DEA Agent Dante Sorianello said the marijuana being produced in Colorado and California is probably the best that’s ever been grown in the world to date, and traffickers can make an immense profit.

The dealer said he started selling Mexican-grown marijuana -- widely considered as low-cost marijuana -- at the age of 14 to combat poverty.

RELATED: San Antonio-area doctor plans to open medical marijuana dispensary

Years later, he said he shifted his low-grade marijuana vendors to individuals who possessed medical cards from nearby states such as Colorado and California to gain access to high-grade marijuana.  
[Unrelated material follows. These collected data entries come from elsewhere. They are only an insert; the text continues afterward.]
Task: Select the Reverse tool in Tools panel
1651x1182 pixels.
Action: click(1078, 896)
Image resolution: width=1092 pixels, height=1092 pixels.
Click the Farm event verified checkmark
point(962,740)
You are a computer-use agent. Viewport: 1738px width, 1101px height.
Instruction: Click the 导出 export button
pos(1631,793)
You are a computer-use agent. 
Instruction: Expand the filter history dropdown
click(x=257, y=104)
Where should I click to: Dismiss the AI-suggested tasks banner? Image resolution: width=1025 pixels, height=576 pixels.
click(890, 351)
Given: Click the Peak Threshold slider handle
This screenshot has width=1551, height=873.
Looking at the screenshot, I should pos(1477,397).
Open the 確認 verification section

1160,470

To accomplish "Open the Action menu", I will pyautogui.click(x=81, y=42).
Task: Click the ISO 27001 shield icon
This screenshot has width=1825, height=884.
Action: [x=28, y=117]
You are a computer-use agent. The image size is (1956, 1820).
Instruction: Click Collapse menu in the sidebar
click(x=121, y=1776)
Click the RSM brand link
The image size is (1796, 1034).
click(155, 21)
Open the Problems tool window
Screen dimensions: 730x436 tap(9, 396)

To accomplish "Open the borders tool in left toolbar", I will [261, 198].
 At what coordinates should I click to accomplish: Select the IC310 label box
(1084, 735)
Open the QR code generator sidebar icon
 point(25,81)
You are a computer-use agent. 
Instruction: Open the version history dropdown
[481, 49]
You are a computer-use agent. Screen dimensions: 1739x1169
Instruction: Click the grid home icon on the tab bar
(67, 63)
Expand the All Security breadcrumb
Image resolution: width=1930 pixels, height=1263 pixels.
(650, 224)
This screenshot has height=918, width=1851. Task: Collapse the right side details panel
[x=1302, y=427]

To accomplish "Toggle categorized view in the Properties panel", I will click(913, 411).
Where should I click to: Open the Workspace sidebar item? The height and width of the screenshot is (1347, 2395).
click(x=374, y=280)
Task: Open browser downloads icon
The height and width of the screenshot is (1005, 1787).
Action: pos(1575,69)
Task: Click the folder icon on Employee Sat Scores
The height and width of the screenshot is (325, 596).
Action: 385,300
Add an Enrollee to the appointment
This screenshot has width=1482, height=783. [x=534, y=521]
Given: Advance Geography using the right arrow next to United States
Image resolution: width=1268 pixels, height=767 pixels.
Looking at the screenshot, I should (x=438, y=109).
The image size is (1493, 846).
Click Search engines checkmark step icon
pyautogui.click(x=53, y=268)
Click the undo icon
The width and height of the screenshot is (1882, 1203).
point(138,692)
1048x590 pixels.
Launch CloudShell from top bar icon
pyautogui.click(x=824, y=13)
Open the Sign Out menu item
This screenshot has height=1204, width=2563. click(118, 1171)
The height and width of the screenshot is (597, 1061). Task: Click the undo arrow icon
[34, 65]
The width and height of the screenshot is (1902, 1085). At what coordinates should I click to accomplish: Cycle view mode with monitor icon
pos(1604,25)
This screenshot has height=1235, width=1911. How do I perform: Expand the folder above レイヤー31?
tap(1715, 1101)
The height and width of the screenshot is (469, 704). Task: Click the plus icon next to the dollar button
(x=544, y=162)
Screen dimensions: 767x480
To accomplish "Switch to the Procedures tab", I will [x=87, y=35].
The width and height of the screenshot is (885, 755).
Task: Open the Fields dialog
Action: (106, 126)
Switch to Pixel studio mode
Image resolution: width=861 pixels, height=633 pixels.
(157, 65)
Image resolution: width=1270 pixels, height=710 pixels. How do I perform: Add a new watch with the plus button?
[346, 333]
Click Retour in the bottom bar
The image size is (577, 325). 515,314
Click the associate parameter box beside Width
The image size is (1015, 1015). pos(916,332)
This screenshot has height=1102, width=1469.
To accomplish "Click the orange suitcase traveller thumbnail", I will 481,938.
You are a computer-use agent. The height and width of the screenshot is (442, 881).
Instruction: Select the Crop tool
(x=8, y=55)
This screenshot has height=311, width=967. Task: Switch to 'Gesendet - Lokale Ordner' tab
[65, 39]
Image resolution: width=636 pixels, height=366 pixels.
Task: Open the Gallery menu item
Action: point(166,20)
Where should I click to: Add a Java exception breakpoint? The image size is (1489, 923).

“The weed that I have seen come from Colorado (or) Cali is probably some of the best weed I’ve ever seen in my life,” the dealer said. “You can take a pound of trash weed and still not even make $500, $600, $700. Where you can take a quarter-pound of high-grade marijuana and make that three times over with no problem.”

In 1996, California became the first state to legalize the medical use of marijuana, with Colorado following suit four years later.

Currently, 28 states have legalized marijuana for medical use only, with eight states, including California and Colorado, for recreational use.

The dealer said drug trafficking on major highways to and from the two states was used as the last resort, but needed at times to keep law enforcement officials guessing his next move.

His major source of trafficking: overnight shipping.

“Before they started to catch on, it was pretty easy. I may send it to a vacant house and pay someone $1,000 or $1,500. They’re going to live over there for the next week or so until (the marijuana shipment) shows up,” the dealer said. “I had (vendors) put weed in candles. If (law enforcement) don’t know it’s coming, you get it, (then) you move it. Simple.”

The dealer said because more states have legalized marijuana, the accessibility to high-grade marijuana slowly affected his profits.

He then turned to trafficking in states east of Texas, where high-grade marijuana is not easily available.

The dealer said he was caught with a couple ounces of marijuana in Florida in a routine traffic stop by local enforcement on his way to a make a sale.

After incarceration, he turned to a local counseling program to help him “stay level headed” and mentor him while in school.